BOSTON -- Artificial nails are a growing, $265 million business in the United States. A study by researchers at Children's Hospital, Boston, and the Massachusetts Poison Control System, has demonstrated that the artificial-nail primers used to prepare the nail surface prior to application of an artificial nail present a significant hazard to young children and have been associated with severe injuries. These primers are neither contained in child-resistant packaging, nor accompanied by any warning labels.

According to the study by Alan Woolf, M.D., M.P.H., associate in Medicine (General Pediatrics) and clinical director of the Massachusetts Poison Control System at Children's Hospital, Boston, and Judith Shaw, R.N., M.P.H., health educator at the Massachusetts Poison Control System, methacrylic acid, the active ingredient in the primer, has resulted in toxic exposures, including dermal, oral, and/or eye burns. Over 750 methacrylic acid-containing nail primer exposures were reported to the nation's poison centers over the three years of the study.

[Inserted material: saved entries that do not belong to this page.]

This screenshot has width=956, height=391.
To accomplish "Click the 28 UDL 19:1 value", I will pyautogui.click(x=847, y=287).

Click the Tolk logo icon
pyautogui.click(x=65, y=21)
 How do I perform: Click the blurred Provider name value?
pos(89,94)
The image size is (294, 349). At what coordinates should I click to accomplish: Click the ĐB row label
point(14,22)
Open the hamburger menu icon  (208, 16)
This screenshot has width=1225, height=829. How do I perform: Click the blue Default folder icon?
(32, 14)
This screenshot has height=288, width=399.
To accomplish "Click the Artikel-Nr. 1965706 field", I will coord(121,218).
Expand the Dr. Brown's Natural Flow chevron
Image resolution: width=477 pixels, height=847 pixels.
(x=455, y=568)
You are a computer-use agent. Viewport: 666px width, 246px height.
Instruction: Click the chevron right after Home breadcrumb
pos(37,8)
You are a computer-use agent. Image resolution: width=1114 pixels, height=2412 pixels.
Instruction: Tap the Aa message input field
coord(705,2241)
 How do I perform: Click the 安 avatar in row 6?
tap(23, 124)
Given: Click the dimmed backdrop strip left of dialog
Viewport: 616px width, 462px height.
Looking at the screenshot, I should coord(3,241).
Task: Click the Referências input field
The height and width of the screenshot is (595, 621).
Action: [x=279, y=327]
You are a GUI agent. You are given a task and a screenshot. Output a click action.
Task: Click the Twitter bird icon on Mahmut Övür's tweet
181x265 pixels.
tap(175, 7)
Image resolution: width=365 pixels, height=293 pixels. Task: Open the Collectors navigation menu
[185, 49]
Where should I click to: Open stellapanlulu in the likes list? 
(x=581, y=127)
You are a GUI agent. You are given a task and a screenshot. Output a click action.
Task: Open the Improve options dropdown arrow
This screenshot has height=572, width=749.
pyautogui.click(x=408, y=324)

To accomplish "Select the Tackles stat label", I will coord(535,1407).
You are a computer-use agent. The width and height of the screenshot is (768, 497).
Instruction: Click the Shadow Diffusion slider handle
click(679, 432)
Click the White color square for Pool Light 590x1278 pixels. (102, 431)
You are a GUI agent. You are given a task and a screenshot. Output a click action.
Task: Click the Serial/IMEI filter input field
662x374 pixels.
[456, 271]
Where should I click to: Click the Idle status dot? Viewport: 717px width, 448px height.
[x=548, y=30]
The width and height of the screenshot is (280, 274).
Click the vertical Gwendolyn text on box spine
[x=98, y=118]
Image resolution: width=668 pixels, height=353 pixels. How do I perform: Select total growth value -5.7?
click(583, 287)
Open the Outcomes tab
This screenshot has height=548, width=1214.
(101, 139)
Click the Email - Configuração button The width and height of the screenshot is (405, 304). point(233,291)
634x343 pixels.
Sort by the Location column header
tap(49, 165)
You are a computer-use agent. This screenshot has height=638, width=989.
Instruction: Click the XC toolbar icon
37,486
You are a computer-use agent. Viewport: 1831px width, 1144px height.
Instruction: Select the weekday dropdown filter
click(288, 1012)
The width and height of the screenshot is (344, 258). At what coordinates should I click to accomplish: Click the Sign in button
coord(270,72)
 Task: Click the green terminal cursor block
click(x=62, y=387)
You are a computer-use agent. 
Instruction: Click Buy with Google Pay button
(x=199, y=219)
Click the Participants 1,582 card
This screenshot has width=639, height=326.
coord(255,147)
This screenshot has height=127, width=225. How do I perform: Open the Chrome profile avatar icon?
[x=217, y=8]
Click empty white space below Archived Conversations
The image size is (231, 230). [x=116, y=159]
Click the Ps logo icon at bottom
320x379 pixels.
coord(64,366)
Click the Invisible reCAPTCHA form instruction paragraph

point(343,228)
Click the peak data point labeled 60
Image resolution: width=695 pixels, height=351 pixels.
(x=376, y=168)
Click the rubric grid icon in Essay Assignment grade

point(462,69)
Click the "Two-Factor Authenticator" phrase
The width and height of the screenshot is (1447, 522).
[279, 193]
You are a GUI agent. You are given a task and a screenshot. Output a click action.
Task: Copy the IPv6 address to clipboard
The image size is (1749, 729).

Using data compiled by the American Association of Poison Control Centers and the Consumer Product Safety Commission, Shaw and Woolf developed a hazard score calculated on the number of injuries as a fraction of total nail product exposures. Compared to other household products, nail kits containing methacrylic acid are as hazardous to preschoolers as kerosene and ethanol-containing beverages.

Shaw and Woolf recommend the implementation of new product labeling and packaging regulations which recognize this hazard, as well as public education measures alerting consumers to the dangers of these nail primers.